Your assignment: Beginning with the line that holds "342x215 pixels.", set down each line of the data below through the very last, exactly as given, and nothing beyond that.

Records for this task:
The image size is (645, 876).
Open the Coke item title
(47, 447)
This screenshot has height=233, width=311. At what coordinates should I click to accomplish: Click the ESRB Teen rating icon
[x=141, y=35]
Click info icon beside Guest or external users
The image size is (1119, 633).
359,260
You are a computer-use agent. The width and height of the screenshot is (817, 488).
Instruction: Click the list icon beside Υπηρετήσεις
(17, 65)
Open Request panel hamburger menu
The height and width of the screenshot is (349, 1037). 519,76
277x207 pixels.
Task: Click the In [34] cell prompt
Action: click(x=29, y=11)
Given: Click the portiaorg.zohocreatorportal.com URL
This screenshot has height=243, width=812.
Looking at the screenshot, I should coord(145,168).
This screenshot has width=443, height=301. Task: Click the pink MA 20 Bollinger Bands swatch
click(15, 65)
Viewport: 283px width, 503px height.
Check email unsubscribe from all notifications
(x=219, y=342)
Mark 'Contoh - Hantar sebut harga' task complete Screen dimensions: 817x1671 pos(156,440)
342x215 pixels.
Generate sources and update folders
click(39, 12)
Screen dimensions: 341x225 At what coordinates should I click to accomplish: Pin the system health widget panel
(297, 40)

Reply:
342x215 pixels.
Generate sources and update folders
click(39, 12)
Screen dimensions: 341x225 At what coordinates should I click to accomplish: Pin the system health widget panel
(297, 40)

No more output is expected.